How on Earth are we going to persuade reviewers, who sometimes cannot even be bothered to fully read the paper in detail, to deeply understand the convoluted software?

It may seem like the solution to this is to just submit the completed software to the journals alongside the paper. Then the reviewers just have to run the software, and if it works, there is no need to look at its guts. The issue with this possible solution is that a lot of scientific code is simulation. It is designed to mimic the behavior of a natural phenomenon and apply what was described in the paper to it.

The code that goes along with my spectroscopy project from Purdue (which was supposed to be published in August, and it is now November) doesn't actually do anything that hasn't been done before—it just does it with less data. The 'output' is just a plot describing what happened within the guts of the code. If you look at the 'output,' all you can surmise is that the code displays plots, suggesting that the algorithm being simulated works the way we say it will.
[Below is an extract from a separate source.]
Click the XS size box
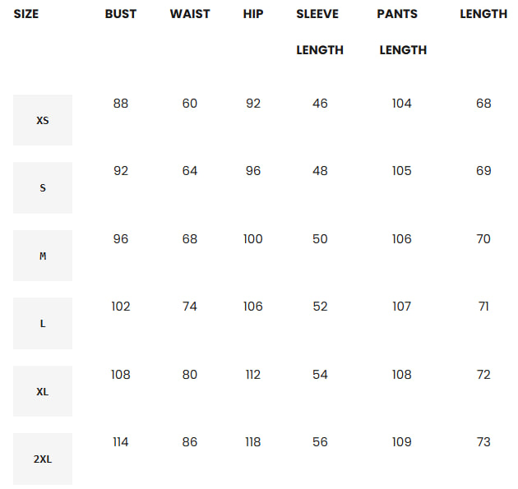 click(x=43, y=120)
It would be entirely possible to write code that fakes those plots. To be clear, I didn't fake the plots, and I fully intend on making the GitHub public once the paper is published. But unless you actually look at the software deeply, you cannot verify that it works on any level that matters.
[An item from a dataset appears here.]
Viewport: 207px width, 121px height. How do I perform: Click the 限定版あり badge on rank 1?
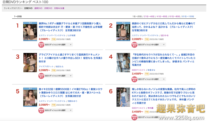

The code that I'm working on now outputs a diagnosis. While the accuracy of the diagnosis will be verified before it is actually implemented in the medical field, it isn't realistic to require the reviewers to actually implement the diagnosis methods on a sick person and see if they get better. They are just reviewers, not FDA employees. The rigorous review is done, but it is done separately. The reviewing process for a medical procedure is significantly more rigorous than it is for a paper. You don't need to worry about a medical procedure being conducted after only being described in a paper, it will only be conducted in the real world if it undergoes further review. But that's not what I'm talking about in this particular post.
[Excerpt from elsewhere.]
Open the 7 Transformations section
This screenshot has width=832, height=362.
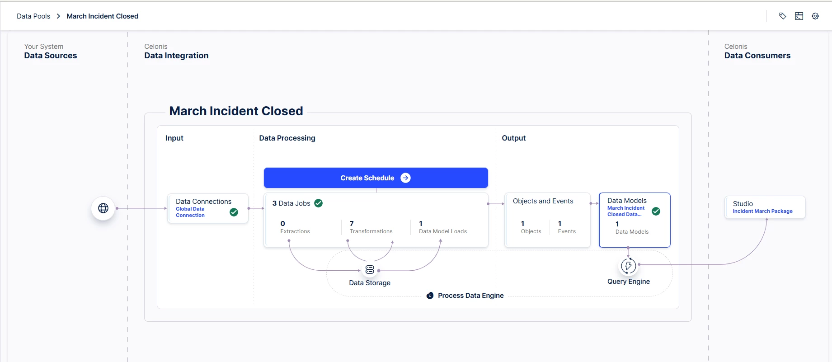[x=371, y=227]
So again, in order to verify whether the code does what the paper writers say, the reviewer would have to inspect the innards of the software, which is a very lengthy and laborious proccess that they probably won't be willing to do. It is an especially difficult task because it is not likely that the researchers intentionally fibbed. Much of society functions due to the fact that very few people want to spend many years studying to become medical researchers and then decide to publish false medical research. That concept is kind of terrifying. It is much more likely that they made an honest mistake, and honest mistakes are a lot harder to find than intentional lies. The reviewers would have to look for hidden bugs in huge codebases. Such an undertaking is difficult.

One alternative solution is making sure scientists write good code, so it would not be such an onerous task for a reviewer to look it over, ensuring that the scientists are not incorrectly describing the behavior of the software. While this idea seems nice, I really don't think it is feasible. The reality is good software is hard to make, and it already requires a lot of training to be a scientist. A PhD in the sciences takes 4-5 years to complete, and you want to add all the years it takes to be a good software engineer on top of that? It is already really hard to become a scientist, and there are a million things that scientists should know but don't. The human lifespan is simply too short to obtain all the education you need to be a scientist who knows everything a scientist has to know.

Of course, you could increase science funding such that they could hire software engineers, but we are going in rather the opposite direction these days.

I don't think the problem is so unsolvable and intractable that we should just abandon it. I'm open to suggestions. To quote the great Jello Biafra in his song Where Do Ya Draw the Line, "I'm not telling you; I'm asking you." I think there is a way to solve this problem, but it is not so trivial as requiring reviewers to inspect the simulation code that goes along with the paper. They aren't going to do that unless you pay them or incentivize them somehow. It just isn't realistic.